Mobile operators including Vodafone and Orange S.A. have now started to include ‘Stay Home’ messages in the snippet of text that usually displays network information at the top left corner of one’s device.

Reports of the messages started to appear on Twitter in a thread created by social media consultant Matt Navarra.

Mobile phone operators in Germany show a #stayhome message when users switch off WiFi #coronavirus

ht Jannis Korner pic.twitter.com/IR197yCmvw

According to the thread, customers of Vodafone in Germany, Peru, Turkey , and more started to see the notes. 

It’s not clear how many telecoms are currently displaying such messages, but the move is a notable development in the way tech companies have chosen to tackle their role in helping spread vital information about coronavirus. 

Historically, companies have never turned to the small but crucial space on one’s phone to deliver messages to customers.

The decision also reflects the rapid spread of novel coronavirus, COVID-19, which quickly accelerated from an outbreak in China to a global pandemic.

As a result, many across the world have been asked to remain home in an effort to stymie the viruses spread through isolation.

Other tech companies, including social media giants like Instagram, have also joined the effort to encourage people to isolate. 

This week, to help encourage best practices, Instagram rolled out new stickers that can be posted in Stories on its platform. 

Among other things, the new stickers contain reminders to wash your hands, distance yourself from other people and more. 

Those include a ‘Stay Home’ sticker, which is currently available, and Instagram says it will roll out more of those stickers in the coming week. 

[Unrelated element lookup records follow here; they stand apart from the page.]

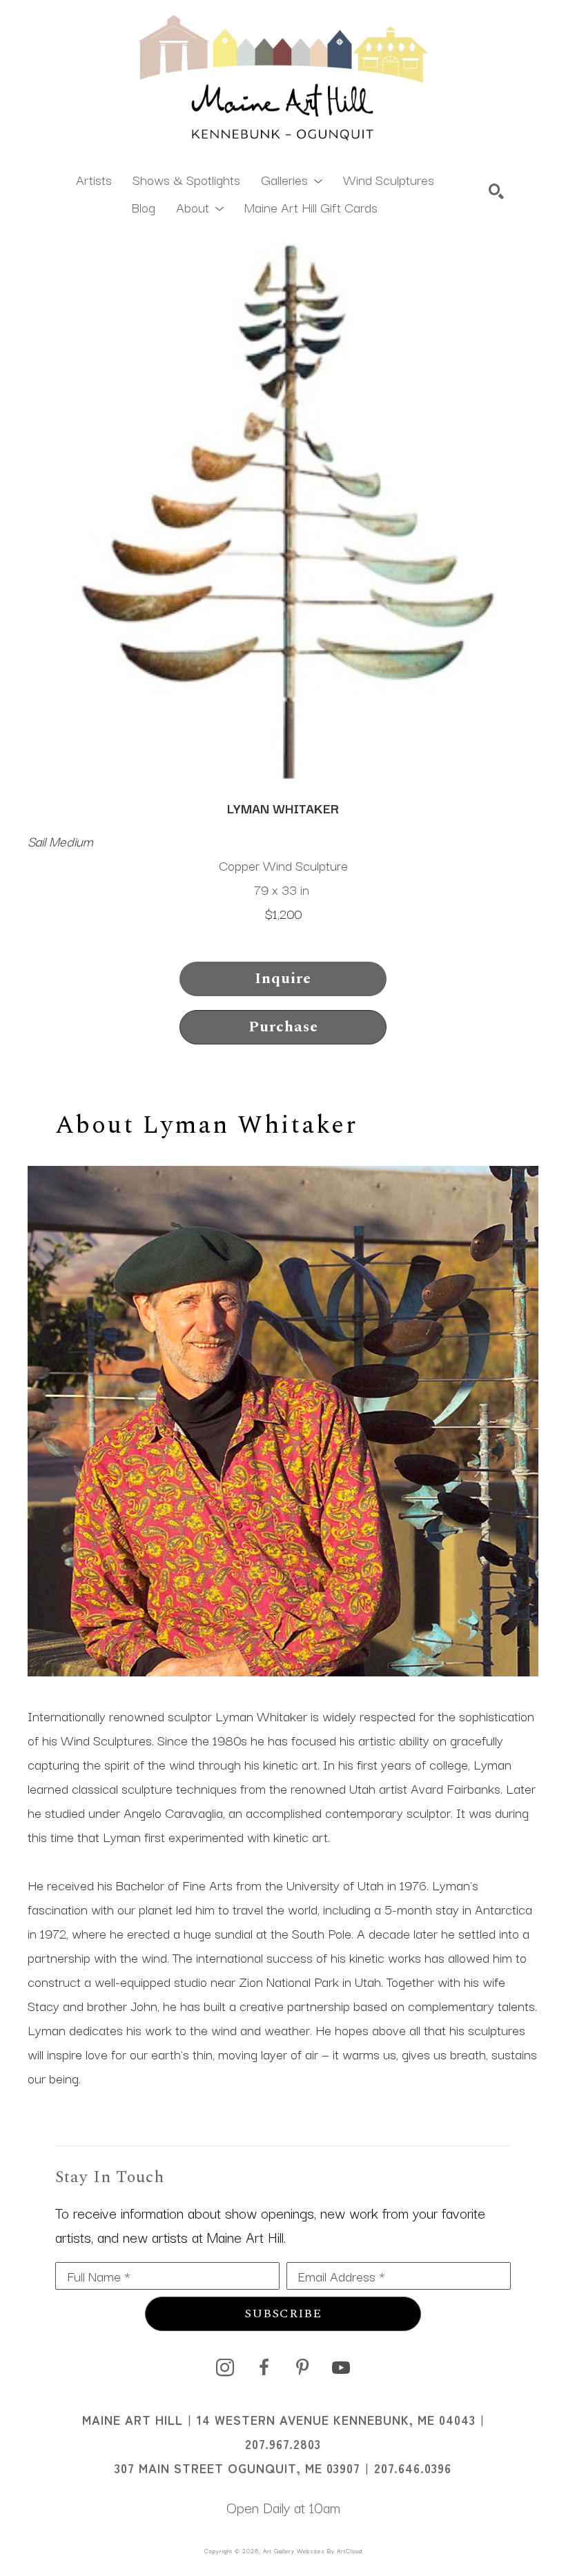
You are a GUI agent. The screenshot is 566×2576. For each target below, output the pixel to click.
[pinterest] (302, 2368)
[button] (291, 179)
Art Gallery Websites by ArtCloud (312, 2550)
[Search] (496, 191)
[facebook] (264, 2368)
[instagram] (225, 2368)
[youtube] (341, 2368)
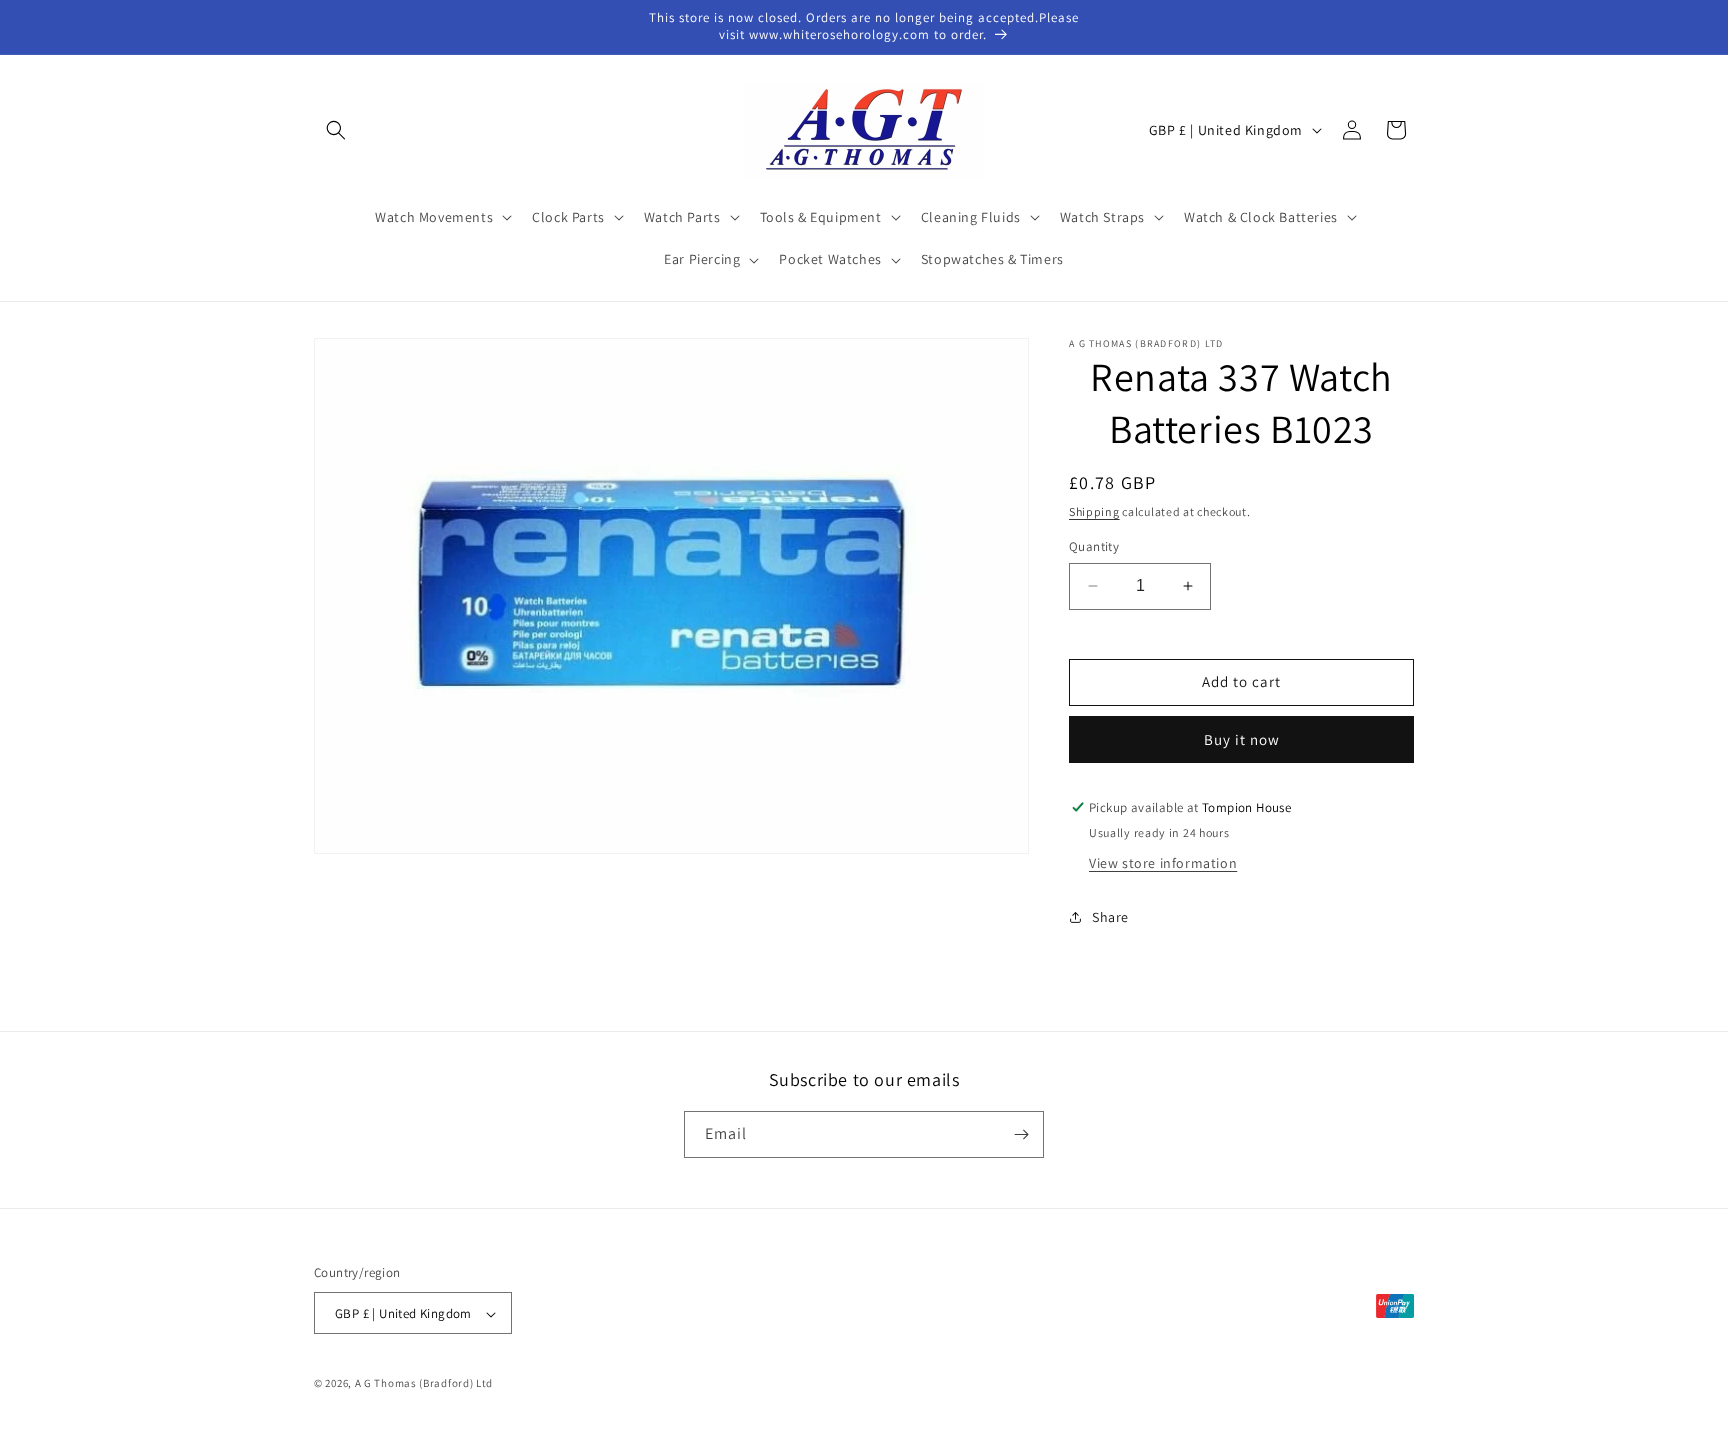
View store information (1163, 863)
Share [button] (1110, 917)
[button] (336, 130)
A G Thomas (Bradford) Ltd (424, 1384)
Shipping (1094, 511)
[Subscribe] (1021, 1134)
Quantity (1094, 546)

In addition to the feature, Instagram said it’s also attempting to direct people away from misinformation about a novel coronavirus pandemic by promoting ‘educational messages’ from legitimate sources.

‘People who search for information related to the coronavirus or COVID-19 on Instagram will start to see an educational message connecting them to resources from the World Health Organization and local health ministries,’ the platform said in a blog post.

‘We are working quickly to make this available globally over the coming weeks.’